Chromatin is the DNA-protein complex that makes up chromosomes. The major protein component of chromatin is the nucleosome octamer. One of the four proteins that make up the nucleosome octamer is histone H4. The particular interest in histone H4 stems from the fact that it is acetylated in several important processes, including gene activation, chromatin assembly and during spermatogenesis the histone replacement by protamine . Two of these processes are described below: gene activation and chromatin assembly. Evidence for the fundamental biological importance of histone H4 acetylation is not limited to Drosophila, but has been gleaned from studies in yeast, ciliates, Drosophila, frogs and mammals. Histone acetylation is an evolutionarily conserved process that performs conserved biological functions.

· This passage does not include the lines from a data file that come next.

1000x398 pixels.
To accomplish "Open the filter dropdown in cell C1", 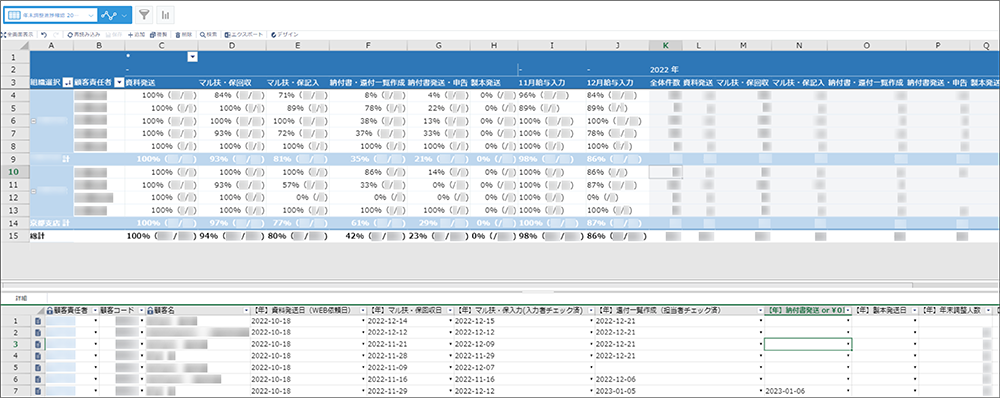I will click(x=192, y=57).
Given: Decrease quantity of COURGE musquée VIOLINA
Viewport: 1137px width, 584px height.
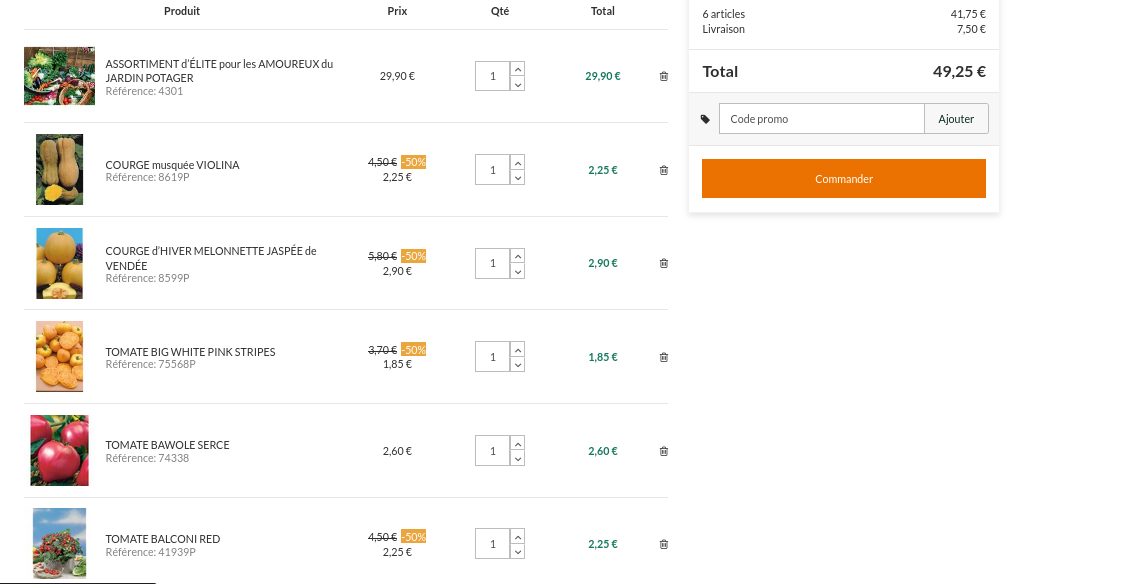Looking at the screenshot, I should [517, 178].
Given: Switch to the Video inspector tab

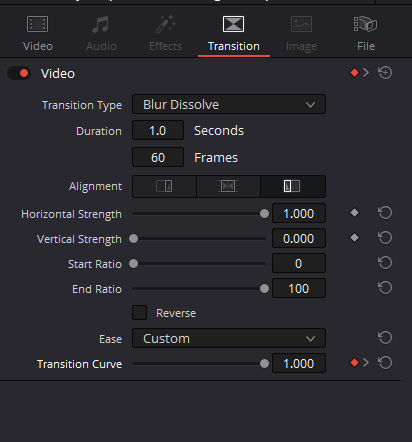Looking at the screenshot, I should [x=38, y=33].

Gene activation: Histone acetylation plays an active role in facilitating the entry of transcription factors into nucleosomal DNA. The idea that acetylated histones are associated with transcriptionally active chromatin is more than three decades old. However, only in the past decade have experimental systems been sufficiently refined to provide convincing evidence.

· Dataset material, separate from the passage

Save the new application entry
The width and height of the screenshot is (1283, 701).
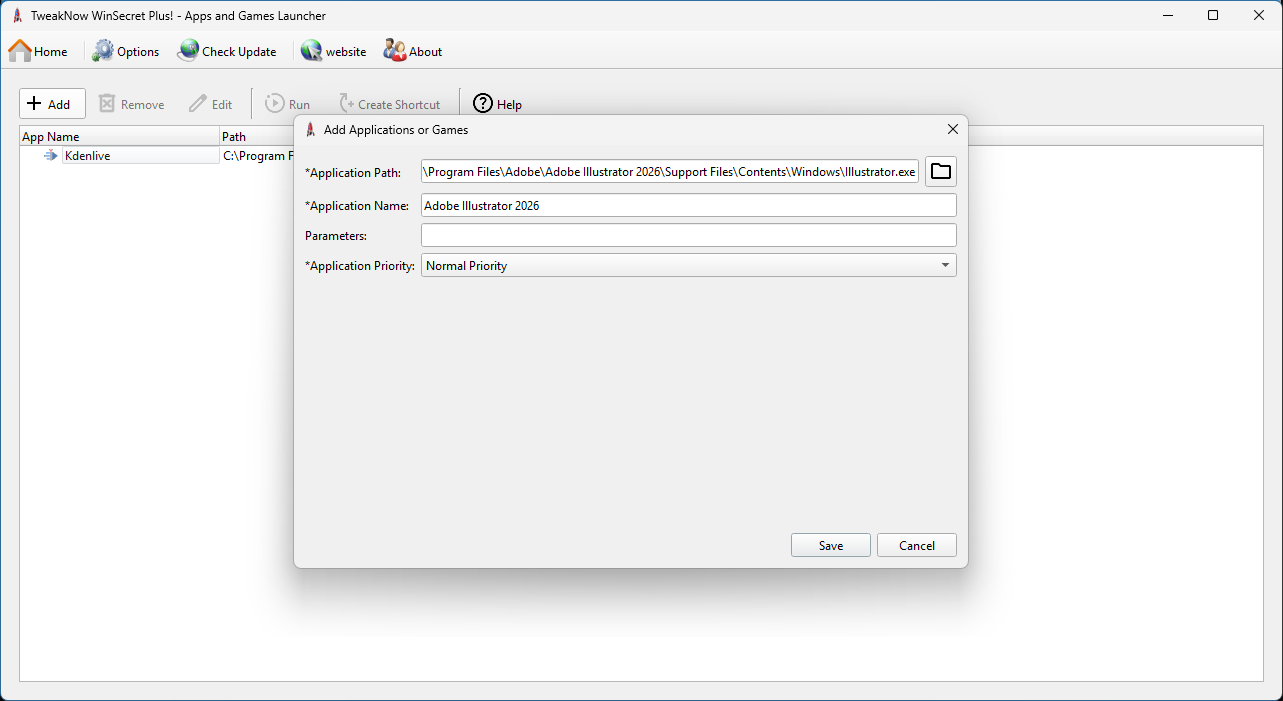pyautogui.click(x=830, y=545)
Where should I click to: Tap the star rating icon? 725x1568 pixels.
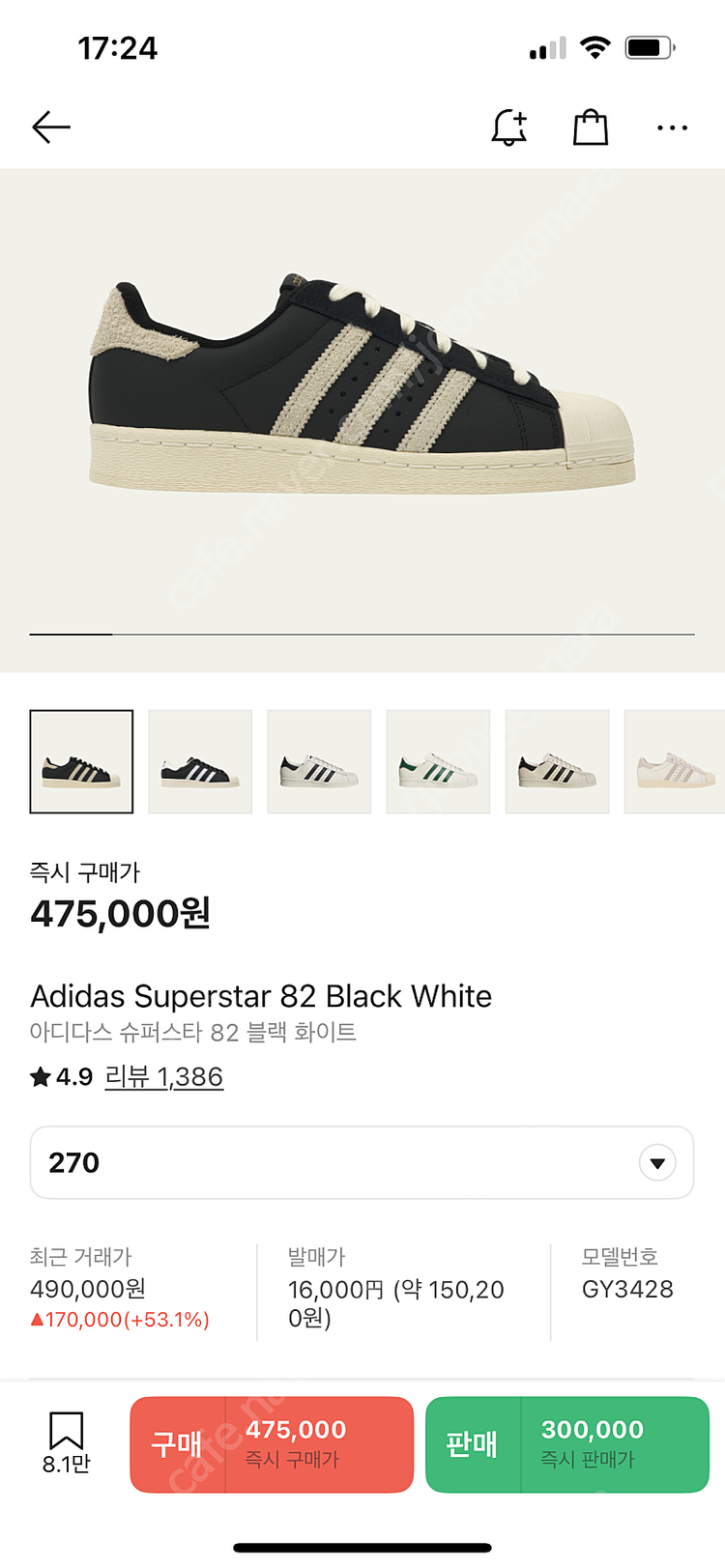click(x=41, y=1077)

Chromatin assembly: controlling gene accessibility to transcription factors is not the only role for histone H4 acetylation in cell biology. Acetylation is involved in the assembly of histones into nucleosomes. The cytoplasmic enzyme histone transacetylase B (HAT B) is involved in the evolutionarily conserved acetylation of newly synthesized histone H4 protein on lysine 12.
Chromatin is essential for genome packaging and regulation. The basic unit of chromatin is the nucleosome, which consists of 147 DNA base pairs wrapped around a histone octamer, which contains two copies of each of histone H3 protein, histone H4 protein, histone H2A protein, and histone H2B protein. A fifth "linker histone", H1, dynamically binds DNA located between histone octamers in a subset of nucleosomes. Histones not only provide a binding platform for DNA; they are also actively involved in DNA-related processes such as transcription. One mechanism by which histones perform these functions is through post-translational modifications.
Over the past 20 years, more than 20 PTMs have been identified on histones, including acetylation, methylation, phosphorylation, ubiquitination, and crotonylation. Among these PTMs, 12 were added to lysine residues. N-terminal flexible "tail" domains are the most heavily modified parts of histones, presumably because they are more accessible to histone-modifying enzymes than other domains. However, PTMs have also been detected in the globular core domains of histones. Histone PTMs are thought to regulate chromatin structure and gene expression either directly or by recruiting specific chromatin-associated proteins.